» EXERCISE
Copy out, exactly as written, only the line containing "Task: Expand the Filtrer options" and the lines after it through the end of the records.

» RECORDS PROVIDED
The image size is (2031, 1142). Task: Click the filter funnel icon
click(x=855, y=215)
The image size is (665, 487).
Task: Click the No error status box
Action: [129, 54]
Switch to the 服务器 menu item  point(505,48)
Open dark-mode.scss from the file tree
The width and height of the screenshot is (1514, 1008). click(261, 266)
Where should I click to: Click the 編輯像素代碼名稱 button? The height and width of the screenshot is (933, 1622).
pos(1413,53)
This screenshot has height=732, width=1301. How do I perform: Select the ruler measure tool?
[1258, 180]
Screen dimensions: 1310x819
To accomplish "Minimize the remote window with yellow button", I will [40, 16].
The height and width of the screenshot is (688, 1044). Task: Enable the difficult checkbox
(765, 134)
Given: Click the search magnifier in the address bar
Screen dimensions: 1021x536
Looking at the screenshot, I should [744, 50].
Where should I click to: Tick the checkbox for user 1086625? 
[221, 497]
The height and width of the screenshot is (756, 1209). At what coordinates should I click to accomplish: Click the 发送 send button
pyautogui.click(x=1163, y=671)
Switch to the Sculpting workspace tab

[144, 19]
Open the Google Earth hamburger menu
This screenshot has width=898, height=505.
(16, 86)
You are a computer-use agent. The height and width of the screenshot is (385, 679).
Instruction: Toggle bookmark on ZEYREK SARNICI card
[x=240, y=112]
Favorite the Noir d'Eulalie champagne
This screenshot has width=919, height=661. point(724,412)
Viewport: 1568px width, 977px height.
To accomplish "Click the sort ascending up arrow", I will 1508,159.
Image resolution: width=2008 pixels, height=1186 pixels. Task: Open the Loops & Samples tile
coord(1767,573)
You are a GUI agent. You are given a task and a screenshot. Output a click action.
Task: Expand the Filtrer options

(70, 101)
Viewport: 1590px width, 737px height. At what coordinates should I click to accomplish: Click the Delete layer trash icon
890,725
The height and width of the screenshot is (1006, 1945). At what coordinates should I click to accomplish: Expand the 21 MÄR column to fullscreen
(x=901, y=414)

» SOLUTION TO THE PROBLEM
Task: Expand the Filtrer options

(70, 101)
Viewport: 1590px width, 737px height. At what coordinates should I click to accomplish: Click the Delete layer trash icon
890,725
The height and width of the screenshot is (1006, 1945). At what coordinates should I click to accomplish: Expand the 21 MÄR column to fullscreen
(x=901, y=414)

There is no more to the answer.